In contrast, the origin of the Population I particles dominating in the Fine layers is less clear. The lognormal character of this population indicates that it does not come from secondary metallurgy. The absence of specific mineralogical or microchemical characteristics makes it impossible at this point to narrow down their source in the casting process. However, because it must have formed by nucleation and growth, it is likely due to some form of reoxidation of the bulk steel during casting (Figure 14 location 5).
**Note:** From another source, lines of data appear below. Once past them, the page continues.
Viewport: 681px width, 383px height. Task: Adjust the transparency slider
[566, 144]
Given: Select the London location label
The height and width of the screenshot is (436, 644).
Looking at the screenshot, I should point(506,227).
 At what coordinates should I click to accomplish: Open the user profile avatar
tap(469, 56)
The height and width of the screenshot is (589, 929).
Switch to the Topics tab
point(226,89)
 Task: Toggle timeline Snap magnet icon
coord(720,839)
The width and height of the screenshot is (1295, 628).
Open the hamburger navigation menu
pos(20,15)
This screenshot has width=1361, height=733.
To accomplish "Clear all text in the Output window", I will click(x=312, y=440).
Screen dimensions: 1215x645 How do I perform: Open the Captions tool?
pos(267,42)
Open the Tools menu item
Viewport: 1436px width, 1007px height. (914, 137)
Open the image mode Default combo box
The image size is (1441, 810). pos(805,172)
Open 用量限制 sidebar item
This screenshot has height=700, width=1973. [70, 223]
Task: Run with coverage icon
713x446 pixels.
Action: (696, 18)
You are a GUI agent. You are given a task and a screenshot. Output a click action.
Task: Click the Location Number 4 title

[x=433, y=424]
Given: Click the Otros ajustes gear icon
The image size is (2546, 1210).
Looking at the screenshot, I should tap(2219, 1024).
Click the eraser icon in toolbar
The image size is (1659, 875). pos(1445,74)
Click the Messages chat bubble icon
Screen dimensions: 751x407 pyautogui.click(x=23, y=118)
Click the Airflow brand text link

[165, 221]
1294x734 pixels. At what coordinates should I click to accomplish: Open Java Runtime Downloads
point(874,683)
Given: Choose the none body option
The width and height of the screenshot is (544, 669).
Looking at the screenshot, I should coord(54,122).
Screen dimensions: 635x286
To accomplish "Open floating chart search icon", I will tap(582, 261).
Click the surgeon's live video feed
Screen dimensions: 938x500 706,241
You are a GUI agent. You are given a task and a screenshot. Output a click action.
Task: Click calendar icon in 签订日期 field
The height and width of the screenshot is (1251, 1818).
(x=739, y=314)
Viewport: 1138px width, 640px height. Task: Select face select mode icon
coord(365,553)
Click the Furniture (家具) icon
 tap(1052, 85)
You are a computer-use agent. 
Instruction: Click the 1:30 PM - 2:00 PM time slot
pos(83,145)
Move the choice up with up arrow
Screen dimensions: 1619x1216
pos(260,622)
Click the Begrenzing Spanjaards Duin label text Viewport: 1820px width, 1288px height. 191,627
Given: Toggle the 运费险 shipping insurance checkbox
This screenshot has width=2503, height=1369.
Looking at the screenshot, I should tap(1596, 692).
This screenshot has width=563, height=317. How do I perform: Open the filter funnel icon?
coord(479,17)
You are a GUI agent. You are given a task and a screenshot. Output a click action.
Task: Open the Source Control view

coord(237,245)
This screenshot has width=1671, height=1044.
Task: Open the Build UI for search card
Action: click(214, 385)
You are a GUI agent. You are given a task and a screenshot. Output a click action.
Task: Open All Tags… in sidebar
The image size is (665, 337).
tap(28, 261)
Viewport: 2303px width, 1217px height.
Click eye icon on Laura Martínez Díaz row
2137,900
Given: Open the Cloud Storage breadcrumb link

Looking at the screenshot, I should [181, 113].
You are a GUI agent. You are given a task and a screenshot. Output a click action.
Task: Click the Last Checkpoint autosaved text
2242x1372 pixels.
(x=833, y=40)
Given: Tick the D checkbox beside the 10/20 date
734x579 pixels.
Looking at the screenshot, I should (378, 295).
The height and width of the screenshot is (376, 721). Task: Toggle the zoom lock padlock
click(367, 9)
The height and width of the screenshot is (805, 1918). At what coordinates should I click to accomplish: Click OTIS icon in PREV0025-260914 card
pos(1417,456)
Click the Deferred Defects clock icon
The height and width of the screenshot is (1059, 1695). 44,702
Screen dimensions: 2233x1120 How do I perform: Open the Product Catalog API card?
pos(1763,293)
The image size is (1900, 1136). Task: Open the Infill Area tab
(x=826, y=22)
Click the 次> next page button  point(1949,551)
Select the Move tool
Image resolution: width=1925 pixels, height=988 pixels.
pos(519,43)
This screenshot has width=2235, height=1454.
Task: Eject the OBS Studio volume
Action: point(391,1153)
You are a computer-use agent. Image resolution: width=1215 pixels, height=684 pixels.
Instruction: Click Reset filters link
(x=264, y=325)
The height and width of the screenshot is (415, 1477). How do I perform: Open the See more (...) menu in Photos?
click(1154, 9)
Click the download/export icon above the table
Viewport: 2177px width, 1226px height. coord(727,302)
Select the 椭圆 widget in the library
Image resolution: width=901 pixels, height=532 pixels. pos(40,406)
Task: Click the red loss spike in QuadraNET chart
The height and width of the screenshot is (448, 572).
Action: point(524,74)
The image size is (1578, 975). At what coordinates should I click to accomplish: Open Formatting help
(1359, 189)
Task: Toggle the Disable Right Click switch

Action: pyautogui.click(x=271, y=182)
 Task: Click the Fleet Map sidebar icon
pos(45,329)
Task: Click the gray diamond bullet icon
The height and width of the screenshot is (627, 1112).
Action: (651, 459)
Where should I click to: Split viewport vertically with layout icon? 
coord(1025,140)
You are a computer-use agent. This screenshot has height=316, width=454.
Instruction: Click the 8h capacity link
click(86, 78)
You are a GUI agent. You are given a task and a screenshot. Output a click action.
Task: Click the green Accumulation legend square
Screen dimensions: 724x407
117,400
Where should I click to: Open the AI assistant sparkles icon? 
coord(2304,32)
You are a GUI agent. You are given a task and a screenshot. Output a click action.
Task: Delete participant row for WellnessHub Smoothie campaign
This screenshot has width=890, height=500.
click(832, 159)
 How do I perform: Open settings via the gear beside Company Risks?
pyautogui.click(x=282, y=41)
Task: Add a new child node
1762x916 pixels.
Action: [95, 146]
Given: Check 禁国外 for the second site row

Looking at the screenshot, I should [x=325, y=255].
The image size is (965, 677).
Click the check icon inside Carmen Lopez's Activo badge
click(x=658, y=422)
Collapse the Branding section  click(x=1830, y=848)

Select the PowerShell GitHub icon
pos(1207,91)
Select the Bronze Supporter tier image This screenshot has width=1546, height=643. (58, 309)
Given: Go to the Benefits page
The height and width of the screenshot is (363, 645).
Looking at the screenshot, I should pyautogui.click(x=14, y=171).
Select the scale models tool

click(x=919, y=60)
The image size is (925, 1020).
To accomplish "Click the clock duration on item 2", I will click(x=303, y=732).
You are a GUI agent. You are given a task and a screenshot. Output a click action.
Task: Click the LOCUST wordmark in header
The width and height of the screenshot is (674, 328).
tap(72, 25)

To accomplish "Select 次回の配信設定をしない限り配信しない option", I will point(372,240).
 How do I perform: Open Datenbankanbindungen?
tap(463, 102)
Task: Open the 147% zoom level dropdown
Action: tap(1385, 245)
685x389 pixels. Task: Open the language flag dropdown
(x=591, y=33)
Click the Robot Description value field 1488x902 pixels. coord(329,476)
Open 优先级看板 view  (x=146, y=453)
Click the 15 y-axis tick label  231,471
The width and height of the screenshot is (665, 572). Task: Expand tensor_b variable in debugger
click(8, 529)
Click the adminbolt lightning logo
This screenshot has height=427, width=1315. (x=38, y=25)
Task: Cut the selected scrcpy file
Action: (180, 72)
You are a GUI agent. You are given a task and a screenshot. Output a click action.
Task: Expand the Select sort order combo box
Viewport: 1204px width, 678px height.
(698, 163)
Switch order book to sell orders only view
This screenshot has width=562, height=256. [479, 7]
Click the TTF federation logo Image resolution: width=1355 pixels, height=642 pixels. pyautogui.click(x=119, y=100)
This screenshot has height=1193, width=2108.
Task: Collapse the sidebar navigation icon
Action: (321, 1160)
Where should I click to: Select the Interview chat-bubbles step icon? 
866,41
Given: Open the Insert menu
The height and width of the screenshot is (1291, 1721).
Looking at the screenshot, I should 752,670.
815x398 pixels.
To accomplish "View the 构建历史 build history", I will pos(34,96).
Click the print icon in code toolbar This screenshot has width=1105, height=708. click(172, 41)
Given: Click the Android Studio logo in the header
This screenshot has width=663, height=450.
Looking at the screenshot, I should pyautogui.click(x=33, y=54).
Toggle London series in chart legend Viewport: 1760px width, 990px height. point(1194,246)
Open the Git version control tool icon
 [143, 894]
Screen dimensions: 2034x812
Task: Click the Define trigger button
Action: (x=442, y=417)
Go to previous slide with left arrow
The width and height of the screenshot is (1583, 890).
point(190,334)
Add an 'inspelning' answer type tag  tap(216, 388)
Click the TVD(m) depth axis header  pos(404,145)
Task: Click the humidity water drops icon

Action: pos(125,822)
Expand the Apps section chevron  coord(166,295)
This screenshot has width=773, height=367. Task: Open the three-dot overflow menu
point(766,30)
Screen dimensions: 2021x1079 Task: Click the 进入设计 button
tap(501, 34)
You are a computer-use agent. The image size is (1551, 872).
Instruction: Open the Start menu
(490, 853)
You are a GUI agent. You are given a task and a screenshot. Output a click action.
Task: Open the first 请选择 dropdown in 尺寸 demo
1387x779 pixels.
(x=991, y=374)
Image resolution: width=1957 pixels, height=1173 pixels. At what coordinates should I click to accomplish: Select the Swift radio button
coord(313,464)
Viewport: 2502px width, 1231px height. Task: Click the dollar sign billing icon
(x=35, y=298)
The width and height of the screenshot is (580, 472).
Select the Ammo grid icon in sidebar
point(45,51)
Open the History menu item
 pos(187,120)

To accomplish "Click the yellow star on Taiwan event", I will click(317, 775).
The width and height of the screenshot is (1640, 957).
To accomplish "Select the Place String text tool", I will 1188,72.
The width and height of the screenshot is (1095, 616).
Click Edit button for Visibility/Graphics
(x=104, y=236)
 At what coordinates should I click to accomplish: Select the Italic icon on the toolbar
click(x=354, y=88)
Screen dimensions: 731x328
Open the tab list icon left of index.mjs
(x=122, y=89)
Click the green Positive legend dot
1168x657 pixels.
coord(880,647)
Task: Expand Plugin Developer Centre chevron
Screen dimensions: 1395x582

The main finding in the clog is the presence of layering microstructures. The consistent repetition of Coarse and Fine layers there directly proves that the clog as a coherent feature has been built up by depositional processes. Its growth is layer by layer. In fact, the Coarse–Fine layer pairs, with evidence for the well filler sand interaction in every Coarse layer, appear to represent beginning and end of each new ladle cast in the series (Figure 14 loc. 6a, 6b). Each new ladle brings a new batch of well filler sand into the tundish, which is reflected in the formation of a new Coarse layer, with microbubbles, enhanced spinel amounts, and Cr, Si, and V traces. Coarse and Fine layers make up roughly equal portions of the entire clog volume, which means that about half of the clog grows specifically in the beginning time of each new heat.

Once formed, the observed structures show that the clog behaves as a coherent, semi-solid unit. This is shown by the fractures and detached pieces of the clog material in the three sequential samples (Section II–A). It implies that relatively large blocks of already formed clogging material can be re-entrained into the steel flow and can eventually contaminate the final steel product.